In our last piece about Bank of America (NYSE:BAC), we made our case as to why it's one of the few stocks we'd go long during this economic climate. For those that don't read us, we're strong believers that the market is going to correct at some point relatively soon, and we've been making our stock picks and valuations based on that.

Our case consisted of simple points about the bank: its fundamentals are favorable, its recent fines weren't a huge burden on its balance sheet, and it's the lowest multiple and arguably best positioned of all the major banks.

Since we released our piece, Bank of America stock has pulled back a little bit, but remains above its $16 support and looks to be ready to take the next leg up.

We thought we had finally finished things up on the legal front for the company. We were so excited to report about the DOJ settlement, even though it was a significantly larger fine than we had anticipated. It was nice for the bank to get the issue behind it and have a chance to exhale.

Or not.

The latest Bank of America headline to make its rounds is relating to yet another lawsuit nicknamed the "hustle" case. It's a case related to the bank's Countrywide unit and fraud associated with selling toxic mortgages to Fannie Mae and Freddie Mac. The bank is arguing that the evidence doesn't support the claims and is trying to get a verdict already made by a jury thrown out.

A Reuters UK piece reported that the case had already been settled and through the ringer:

Last year, a jury found Bank of America and a former mid-level Countrywide executive, Rebecca Mairone, liable for fraud.

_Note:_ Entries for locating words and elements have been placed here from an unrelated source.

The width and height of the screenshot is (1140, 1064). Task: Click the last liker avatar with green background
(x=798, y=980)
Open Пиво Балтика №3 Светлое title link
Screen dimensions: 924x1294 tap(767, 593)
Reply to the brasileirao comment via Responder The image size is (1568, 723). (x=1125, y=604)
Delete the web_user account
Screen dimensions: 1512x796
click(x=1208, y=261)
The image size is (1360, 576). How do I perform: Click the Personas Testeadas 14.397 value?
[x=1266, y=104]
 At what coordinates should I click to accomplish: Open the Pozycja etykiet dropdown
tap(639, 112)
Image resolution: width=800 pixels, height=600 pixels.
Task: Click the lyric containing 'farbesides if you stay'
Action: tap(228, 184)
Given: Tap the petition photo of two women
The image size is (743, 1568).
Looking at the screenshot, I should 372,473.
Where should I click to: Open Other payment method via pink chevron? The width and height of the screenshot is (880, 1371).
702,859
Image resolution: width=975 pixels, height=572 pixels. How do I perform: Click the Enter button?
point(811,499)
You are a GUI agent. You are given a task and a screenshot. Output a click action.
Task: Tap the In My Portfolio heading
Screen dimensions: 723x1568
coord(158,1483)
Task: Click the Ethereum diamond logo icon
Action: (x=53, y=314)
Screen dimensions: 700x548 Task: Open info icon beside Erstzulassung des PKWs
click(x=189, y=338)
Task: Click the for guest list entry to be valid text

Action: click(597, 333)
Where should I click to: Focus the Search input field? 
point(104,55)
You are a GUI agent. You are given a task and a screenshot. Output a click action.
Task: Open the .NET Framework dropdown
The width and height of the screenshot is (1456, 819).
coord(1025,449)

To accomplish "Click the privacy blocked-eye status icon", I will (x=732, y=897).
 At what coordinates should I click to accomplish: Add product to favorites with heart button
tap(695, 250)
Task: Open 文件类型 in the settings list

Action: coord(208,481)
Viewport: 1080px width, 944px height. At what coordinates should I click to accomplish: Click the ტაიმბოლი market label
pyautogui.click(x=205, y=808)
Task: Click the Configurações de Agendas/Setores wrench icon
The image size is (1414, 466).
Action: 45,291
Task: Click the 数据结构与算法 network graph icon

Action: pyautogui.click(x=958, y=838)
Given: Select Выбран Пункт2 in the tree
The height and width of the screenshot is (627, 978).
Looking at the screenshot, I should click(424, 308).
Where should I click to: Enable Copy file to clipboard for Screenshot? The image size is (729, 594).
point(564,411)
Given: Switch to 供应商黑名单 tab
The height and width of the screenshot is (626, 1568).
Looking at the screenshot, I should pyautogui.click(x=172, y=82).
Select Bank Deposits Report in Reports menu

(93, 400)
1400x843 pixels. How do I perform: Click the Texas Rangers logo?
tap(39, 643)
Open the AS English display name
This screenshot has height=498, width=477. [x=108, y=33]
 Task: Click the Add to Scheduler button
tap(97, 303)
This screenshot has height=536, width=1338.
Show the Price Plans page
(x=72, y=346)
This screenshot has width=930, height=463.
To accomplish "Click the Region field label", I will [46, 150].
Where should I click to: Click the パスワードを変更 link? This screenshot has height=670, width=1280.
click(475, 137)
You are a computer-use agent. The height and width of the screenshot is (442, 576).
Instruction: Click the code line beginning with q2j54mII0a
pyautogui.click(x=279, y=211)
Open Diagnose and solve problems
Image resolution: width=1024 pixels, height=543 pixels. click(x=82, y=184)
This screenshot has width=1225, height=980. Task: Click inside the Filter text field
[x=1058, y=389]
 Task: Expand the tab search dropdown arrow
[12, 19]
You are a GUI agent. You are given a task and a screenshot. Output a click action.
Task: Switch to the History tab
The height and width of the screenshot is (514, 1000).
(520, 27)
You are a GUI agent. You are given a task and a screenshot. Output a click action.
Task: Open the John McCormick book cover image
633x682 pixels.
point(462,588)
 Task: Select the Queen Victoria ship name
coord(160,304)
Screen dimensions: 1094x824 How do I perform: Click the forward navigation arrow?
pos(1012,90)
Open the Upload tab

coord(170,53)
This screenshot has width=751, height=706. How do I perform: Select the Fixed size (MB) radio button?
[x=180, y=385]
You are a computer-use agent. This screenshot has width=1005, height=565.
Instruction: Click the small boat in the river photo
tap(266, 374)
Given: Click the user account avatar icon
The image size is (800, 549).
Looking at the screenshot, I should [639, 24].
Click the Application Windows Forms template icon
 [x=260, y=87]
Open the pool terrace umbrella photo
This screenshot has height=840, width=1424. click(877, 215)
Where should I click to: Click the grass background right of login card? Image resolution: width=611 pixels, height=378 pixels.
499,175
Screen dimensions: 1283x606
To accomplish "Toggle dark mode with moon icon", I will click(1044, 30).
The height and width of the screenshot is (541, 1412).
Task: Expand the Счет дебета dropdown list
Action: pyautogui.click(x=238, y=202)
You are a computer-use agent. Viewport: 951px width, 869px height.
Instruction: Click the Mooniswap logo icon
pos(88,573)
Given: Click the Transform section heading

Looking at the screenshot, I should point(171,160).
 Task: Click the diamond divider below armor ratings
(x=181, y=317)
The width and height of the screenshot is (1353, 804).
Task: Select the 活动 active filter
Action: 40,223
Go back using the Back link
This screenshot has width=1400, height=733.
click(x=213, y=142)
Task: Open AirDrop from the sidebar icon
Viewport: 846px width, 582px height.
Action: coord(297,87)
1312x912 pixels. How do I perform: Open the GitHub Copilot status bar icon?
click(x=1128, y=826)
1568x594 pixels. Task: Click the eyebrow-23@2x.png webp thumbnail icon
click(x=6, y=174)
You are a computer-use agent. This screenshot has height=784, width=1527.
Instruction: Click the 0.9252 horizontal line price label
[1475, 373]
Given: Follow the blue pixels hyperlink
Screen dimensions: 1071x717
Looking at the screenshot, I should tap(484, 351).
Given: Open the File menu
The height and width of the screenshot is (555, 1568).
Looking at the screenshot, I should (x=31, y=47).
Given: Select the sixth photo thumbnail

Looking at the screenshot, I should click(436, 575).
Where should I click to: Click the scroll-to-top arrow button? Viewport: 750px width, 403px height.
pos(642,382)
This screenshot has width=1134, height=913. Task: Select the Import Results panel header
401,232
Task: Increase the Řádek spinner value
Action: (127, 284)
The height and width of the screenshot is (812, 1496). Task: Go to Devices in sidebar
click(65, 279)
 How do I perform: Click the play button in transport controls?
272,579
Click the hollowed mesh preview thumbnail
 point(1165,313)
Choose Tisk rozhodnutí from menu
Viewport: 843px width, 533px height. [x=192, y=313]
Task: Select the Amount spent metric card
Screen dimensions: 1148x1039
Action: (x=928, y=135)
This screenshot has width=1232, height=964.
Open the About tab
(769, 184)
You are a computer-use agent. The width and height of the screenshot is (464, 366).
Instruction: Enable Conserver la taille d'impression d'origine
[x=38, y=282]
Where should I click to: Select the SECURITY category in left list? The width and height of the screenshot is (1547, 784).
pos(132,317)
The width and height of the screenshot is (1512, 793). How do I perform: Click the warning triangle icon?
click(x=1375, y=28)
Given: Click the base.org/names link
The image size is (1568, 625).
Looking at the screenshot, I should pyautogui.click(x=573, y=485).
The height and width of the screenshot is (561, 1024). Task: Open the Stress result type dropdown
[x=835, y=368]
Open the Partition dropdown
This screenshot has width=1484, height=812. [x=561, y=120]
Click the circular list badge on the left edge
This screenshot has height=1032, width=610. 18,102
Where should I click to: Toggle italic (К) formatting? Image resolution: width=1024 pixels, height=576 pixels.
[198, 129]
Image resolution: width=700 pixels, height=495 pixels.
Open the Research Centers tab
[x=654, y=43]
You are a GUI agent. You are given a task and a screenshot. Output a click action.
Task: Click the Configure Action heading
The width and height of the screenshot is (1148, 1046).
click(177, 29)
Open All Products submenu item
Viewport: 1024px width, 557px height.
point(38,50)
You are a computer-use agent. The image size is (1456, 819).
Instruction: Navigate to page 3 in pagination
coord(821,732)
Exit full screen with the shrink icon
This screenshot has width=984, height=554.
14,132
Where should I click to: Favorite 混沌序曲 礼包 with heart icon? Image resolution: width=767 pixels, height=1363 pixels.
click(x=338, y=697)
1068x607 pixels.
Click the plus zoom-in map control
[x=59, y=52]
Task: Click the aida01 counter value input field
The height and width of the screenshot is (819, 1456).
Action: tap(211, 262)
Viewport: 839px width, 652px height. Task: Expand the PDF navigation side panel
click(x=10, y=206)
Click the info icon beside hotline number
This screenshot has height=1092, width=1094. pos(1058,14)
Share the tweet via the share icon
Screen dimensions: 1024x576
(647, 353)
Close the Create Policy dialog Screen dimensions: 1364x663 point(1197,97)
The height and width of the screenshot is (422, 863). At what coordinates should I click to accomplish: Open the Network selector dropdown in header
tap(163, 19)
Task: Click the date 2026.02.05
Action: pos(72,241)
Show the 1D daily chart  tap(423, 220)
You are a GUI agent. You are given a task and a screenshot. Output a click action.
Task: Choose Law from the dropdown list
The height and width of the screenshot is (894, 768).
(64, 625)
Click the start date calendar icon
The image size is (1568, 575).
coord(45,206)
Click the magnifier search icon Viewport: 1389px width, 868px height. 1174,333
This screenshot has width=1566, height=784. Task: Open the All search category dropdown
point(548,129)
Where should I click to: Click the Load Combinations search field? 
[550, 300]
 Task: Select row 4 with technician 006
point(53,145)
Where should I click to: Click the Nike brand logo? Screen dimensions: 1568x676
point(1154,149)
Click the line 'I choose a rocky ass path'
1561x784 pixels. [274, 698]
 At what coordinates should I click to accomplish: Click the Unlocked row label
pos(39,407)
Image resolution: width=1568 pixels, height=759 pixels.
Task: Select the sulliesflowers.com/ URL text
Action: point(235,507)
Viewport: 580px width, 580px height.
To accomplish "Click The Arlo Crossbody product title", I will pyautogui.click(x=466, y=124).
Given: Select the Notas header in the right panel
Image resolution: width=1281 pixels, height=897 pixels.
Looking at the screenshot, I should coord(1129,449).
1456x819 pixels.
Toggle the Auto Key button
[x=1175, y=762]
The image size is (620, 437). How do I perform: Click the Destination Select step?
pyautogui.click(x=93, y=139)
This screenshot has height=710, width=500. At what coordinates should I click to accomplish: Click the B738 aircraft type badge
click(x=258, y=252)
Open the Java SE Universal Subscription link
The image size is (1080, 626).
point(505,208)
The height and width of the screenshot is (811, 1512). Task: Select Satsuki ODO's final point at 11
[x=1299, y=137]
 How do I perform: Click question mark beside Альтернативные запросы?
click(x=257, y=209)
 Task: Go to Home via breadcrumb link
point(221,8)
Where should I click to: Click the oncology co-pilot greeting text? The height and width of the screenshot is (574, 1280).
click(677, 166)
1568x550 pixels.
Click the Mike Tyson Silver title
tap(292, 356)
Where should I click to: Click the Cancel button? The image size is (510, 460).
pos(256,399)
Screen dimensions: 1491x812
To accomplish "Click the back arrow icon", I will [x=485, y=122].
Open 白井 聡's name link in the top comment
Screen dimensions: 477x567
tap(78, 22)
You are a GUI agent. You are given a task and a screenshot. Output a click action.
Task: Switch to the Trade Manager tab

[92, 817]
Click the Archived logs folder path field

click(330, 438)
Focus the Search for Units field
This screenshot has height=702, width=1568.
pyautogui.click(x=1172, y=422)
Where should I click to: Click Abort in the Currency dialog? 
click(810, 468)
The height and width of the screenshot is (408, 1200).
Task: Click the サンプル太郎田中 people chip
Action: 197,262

In a decision last month, Rakoff ordered Bank of America to pay $1.27 billion and Mairone to pay $1 million.

The judge at that time called the Hustle programme "from start to finish the vehicle for a brazen fraud" and said the evidence of the fraud was "ample."

Bank of America's efforts in getting rid of their legal troubles do not want to go in vain. The worst is over for Bank of America, so why create a stir here over a case they've already essentially lost? To finally get the DOJ out of their way for $17 billion and then to make a scene trying to overturn a $1.23 billion verdict is a little contradictory.

If they continue carrying on, kicking and screaming over this $1.2 billion, the bank risks coming off as foolish after just shelling out $17 billion for the DOJ settlement.

It's time to turn the legal sieve off. Whether they're paying for settlements or paying for the lawyers that are neck deep in this litigation, it's time for it to end. Pay the fine, and let's get on to being the best bank on the market to invest in.

We reaffirm our BUY on Bank of America.